When Kurzweil turned his attention to developing the first computer music keyboard that could accurately and convincingly recreate the sounds of the grand piano and other orchestral (i.e., acoustic) instruments, he applied the same lesson he had learned in developing the reading machine. All the engineers and scientists that worked on the new project were musicians, and many were quite accomplished. The Kurzweil 250, introduced in 1984, was able to fool concert pianists in an A‑B oblindo comparison as to whether they were hearing a grand piano or the Kurzweil invention. The technology Kurzweil created allowed musicians for the first time to play the sounds of any acoustic instrument, to play them polyphonically (i.e., multiple notes at a time), and to apply the full range of computer control techniques such as sequencing, layering, and sound modification to the rich sounds of acoustic instruments. As with the Reading Machine and the OCR technology, it would be several years before any other person or organization would duplicate this feat.
The type of computer‑based music synthesis that Kurzweil pioneered has evolved into what is today a multi‑billion dollar industry and is used to create virtually all commercial music‑recorded albums, movies, TV, etc. The Kurzweil brand of electronic musical instruments is a market leader, sold in forty-five countries.
Kurzweil was also the principal developer of the first commercially marketed, large-vocabulary speech-recognition technology. Kurzweil VOICE Report, introduced in 1987, could convert speech into print, the opposite of the reading machine. Today it is widely used by hands‑disabled persons to create written documents, use computers, and control their environment. A combination of Kurzweil's speech-recognition technology with a Kurzweil‑developed medical expert system and knowledge base is also widely used by physicians to create medical reports.

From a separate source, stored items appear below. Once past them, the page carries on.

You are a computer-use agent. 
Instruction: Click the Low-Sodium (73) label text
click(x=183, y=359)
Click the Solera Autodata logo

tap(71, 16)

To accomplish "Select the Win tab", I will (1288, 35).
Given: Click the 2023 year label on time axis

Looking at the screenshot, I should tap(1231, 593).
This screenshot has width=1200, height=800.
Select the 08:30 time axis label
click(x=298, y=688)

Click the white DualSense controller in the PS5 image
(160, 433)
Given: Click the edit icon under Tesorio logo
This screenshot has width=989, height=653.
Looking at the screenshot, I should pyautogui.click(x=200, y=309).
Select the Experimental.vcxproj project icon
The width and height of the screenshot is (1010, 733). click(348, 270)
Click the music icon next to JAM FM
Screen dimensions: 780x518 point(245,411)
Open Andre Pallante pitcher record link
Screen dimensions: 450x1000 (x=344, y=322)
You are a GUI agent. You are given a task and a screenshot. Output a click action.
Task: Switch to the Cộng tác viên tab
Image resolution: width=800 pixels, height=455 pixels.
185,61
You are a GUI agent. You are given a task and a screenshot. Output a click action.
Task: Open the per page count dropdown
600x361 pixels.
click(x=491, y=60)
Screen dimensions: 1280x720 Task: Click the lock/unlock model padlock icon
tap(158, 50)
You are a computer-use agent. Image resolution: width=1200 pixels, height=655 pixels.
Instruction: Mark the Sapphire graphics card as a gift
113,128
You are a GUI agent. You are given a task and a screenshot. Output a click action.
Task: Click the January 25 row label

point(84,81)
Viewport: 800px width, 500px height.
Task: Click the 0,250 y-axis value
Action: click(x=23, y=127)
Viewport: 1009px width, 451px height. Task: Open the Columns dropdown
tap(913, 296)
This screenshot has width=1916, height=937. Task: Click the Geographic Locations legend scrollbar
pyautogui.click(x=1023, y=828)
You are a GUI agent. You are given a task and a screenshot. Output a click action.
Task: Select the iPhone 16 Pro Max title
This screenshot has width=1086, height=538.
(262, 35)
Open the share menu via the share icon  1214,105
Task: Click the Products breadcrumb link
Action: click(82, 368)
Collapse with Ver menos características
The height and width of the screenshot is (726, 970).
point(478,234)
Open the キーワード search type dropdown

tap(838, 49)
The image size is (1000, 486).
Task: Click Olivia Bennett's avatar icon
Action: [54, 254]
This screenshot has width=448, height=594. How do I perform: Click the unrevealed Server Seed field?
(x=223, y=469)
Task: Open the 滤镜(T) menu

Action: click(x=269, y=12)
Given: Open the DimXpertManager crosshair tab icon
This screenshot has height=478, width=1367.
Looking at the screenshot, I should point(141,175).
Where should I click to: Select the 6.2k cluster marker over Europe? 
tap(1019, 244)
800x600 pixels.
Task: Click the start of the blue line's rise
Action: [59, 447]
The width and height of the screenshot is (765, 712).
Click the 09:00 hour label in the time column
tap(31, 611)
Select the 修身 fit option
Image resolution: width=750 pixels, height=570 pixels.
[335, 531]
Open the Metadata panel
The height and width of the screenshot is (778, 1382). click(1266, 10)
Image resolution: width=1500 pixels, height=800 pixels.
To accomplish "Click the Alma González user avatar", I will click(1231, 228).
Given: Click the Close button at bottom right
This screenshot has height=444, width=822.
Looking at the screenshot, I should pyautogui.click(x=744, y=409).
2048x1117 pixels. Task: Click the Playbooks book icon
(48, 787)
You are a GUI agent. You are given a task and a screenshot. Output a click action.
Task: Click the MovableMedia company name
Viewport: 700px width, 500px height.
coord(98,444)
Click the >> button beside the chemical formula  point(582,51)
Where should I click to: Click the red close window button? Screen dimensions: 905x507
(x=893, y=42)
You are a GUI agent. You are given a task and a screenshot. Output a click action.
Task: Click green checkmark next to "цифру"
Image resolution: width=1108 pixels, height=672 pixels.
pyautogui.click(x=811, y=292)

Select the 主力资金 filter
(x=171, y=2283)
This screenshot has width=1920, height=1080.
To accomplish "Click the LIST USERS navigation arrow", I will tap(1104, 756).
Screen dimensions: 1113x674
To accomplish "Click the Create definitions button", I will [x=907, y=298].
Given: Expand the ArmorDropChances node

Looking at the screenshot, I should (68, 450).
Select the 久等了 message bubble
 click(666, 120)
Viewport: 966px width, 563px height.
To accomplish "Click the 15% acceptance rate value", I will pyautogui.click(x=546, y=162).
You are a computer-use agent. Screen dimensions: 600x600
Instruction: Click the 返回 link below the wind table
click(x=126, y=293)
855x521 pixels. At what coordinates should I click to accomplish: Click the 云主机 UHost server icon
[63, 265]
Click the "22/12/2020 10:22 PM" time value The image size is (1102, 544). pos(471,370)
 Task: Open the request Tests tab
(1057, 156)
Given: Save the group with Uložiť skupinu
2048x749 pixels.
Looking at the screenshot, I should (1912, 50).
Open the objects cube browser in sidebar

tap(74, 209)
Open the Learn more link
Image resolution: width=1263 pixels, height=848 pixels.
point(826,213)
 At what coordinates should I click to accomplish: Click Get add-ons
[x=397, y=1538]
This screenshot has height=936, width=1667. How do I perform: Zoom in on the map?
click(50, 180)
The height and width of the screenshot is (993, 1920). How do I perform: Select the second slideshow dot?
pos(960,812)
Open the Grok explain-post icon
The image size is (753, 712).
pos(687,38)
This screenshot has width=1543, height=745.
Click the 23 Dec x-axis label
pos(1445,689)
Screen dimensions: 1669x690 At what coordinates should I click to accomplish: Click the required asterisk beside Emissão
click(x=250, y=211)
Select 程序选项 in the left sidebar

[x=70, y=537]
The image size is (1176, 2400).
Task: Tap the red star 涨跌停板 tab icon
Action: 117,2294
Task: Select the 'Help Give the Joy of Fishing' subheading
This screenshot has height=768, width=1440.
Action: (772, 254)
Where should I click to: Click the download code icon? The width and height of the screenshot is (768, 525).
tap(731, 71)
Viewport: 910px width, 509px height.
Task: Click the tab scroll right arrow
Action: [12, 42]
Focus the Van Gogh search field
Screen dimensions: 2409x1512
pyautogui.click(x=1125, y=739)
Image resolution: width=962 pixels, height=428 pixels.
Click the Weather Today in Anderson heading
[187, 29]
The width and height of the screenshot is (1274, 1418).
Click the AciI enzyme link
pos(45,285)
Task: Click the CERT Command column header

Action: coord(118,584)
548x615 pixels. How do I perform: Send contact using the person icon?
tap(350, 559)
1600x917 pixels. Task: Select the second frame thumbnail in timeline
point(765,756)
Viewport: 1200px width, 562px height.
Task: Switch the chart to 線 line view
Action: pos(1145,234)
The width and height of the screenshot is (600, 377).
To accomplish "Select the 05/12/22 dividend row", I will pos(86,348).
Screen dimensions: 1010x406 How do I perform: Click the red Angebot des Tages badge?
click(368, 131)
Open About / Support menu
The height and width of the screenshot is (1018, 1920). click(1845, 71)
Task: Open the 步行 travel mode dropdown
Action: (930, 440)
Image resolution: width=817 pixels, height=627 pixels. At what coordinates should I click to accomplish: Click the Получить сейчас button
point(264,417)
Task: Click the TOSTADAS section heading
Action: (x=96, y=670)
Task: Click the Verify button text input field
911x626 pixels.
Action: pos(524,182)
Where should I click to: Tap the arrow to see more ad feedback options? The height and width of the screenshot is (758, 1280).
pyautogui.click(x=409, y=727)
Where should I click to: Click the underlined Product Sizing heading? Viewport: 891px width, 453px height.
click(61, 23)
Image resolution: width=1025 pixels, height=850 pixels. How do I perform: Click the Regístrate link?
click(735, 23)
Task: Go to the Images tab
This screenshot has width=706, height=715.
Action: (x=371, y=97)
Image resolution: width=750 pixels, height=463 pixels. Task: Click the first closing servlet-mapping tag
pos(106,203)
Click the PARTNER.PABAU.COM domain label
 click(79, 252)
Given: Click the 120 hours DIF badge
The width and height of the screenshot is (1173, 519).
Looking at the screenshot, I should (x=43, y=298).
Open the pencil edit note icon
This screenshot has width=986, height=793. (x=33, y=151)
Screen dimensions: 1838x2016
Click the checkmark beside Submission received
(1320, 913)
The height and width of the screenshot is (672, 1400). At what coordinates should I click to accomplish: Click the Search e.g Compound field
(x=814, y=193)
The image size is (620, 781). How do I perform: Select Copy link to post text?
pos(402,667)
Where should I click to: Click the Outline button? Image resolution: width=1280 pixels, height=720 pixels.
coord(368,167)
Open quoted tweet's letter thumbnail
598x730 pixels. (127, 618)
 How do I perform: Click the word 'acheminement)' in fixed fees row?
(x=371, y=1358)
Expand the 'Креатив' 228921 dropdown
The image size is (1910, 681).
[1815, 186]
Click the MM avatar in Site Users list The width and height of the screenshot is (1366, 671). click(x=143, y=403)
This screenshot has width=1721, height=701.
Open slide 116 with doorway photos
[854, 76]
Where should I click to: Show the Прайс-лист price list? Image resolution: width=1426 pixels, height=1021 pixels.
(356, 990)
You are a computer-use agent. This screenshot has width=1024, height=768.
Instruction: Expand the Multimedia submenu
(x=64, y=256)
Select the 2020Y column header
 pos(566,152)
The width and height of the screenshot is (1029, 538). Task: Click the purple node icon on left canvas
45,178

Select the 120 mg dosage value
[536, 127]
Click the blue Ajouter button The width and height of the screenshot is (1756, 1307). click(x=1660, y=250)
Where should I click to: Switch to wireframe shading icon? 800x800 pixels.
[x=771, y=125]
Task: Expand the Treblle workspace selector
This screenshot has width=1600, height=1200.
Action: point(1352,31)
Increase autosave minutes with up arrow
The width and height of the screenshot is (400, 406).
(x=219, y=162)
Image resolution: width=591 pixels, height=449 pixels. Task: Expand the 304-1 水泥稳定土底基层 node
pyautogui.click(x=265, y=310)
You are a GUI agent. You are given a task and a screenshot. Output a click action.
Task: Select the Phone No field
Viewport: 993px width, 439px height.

Overall, Kurzweil's inventions have involved major advances in computer science while at the same time yielding practical products that meet fundamental needs. It is rare for one individual to work successfully at both ends of this spectrum. He has also created multiple businesses to bring these inventions to market, all of which continue today as market leaders. His inventions have provided significant benefit to mankind by overcoming major barriers for disabled persons, enriching the world of music, and expanding the usefulness of computers for everyone.
In addition to his inventions, Kurzweil is a prolific author. His latest book, The Age of Spiritual Machines, When Computers Exceed Human Intelligence (Viking, 1999), has quickly achieved a high level of critical and commercial success. Kurzweil received his BS in computer science and literature from MIT.